Saturday, November 15, 2008

"Courtship Proper"

The Courtship Proper

1. During the courtship, time spent together by the courting couple is supervised by the parents, particularly the father, of the young lady. This provides ample opportunity for wise counsel and guidance, and prevents any regrettable actions from taking place (you know what I mean). Date rape, STD/VD's and destructive, intimacy-damaging behavior(as mentioned here) is stopped cold.

2. The open nature of courtship is designed to encourage interaction between the suitor and the whole family of the prospective bride, encouraging friendships with the whole family. The rest of the family, including younger siblings, are given an opportunity to interact with the suitor and offer advice and feedback.

NOTE: Obviously, courtship encourages and to some degree demands a healthy family. The adult supervision is not meant to be overbearing (something is unhealthy about the family if the young lady is rebellious in the first place!), but rather loving. If the young lady is rebellious, that ought to be a red flag to the suitor and his parents that she would be a poor wife. Remember the commandment: Honor [and obey] thy parents?

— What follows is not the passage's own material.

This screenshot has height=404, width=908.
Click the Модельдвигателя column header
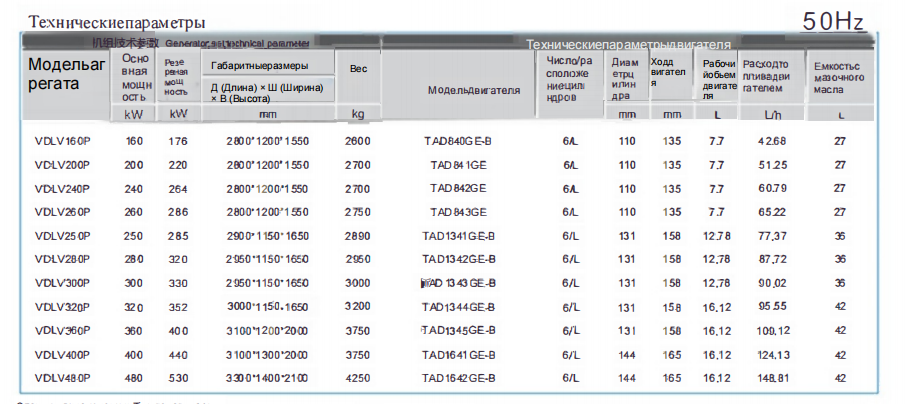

3. Parental supervision does not mean the parents have to stick tenaciously within arms' reach of their daughter whenever her suitor is visiting! While complete privacy should be strictly avoided, the couple should be able to speak privately when they wish, for example, in another room with the door open. The parents should always be around, but not intrusive if they need a little private space. Avoid both extremes. (Hint: if the couple really want to be alone just so they can talk, they can always use the telephone.)

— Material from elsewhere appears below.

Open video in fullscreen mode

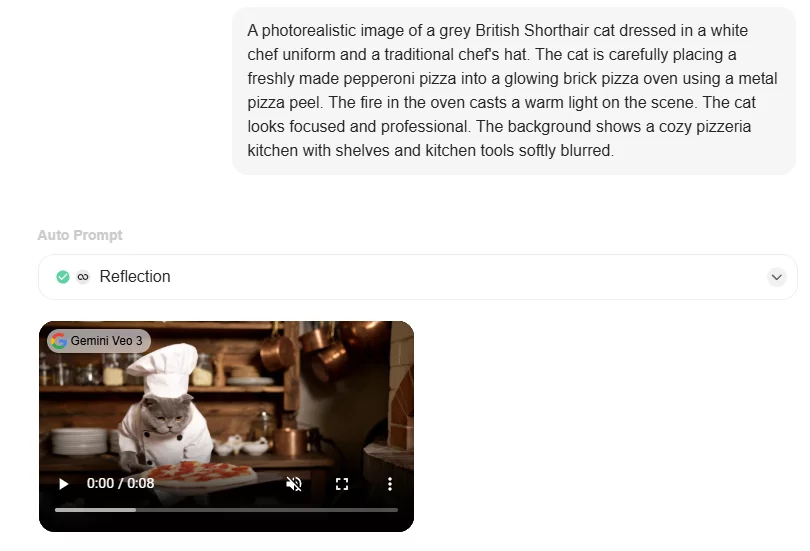(x=342, y=484)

4. The father should continue to work with the suitor, helping him develop character and testing him where needed. Likewise the mother of the suitor may interact with the young lady and develop a friendship with her. It is perfectly permissible for either set of parents to slow down or delay the courtship process to address and resolve any concern that arise, before or at any points during the process. The suitors should treat these decisions with respect for their parents rather than selfish rebelliousness.

5. Activities during courtship should be family-oriented, as opposed to focusing on the courting couple. The couple should get ample opportunity to see one another interacting within a family setting. Is the young man willing to sweat and get blisters and put in a hard day's work on some project with her dad, without whining? Does she mind cooking and cleaning and keeping a neat household?

NOTE: Another advantage to courtship over dating is the more "real-world" nature of courtship. Since couples see one another in "normal" family settings they gain a better idea of how they will act in a marriage. By contrast, dating specifically emphasizes going out and doing "unusual" activities (like seeing movies, going to nice restaurants, special events and celebrations, etc.) that give an artificial idea of how people will really behave on a day-to-day basis. People also tend to "put on their best behavior" while on dates, which also gives rise to misconceptions about their true nature.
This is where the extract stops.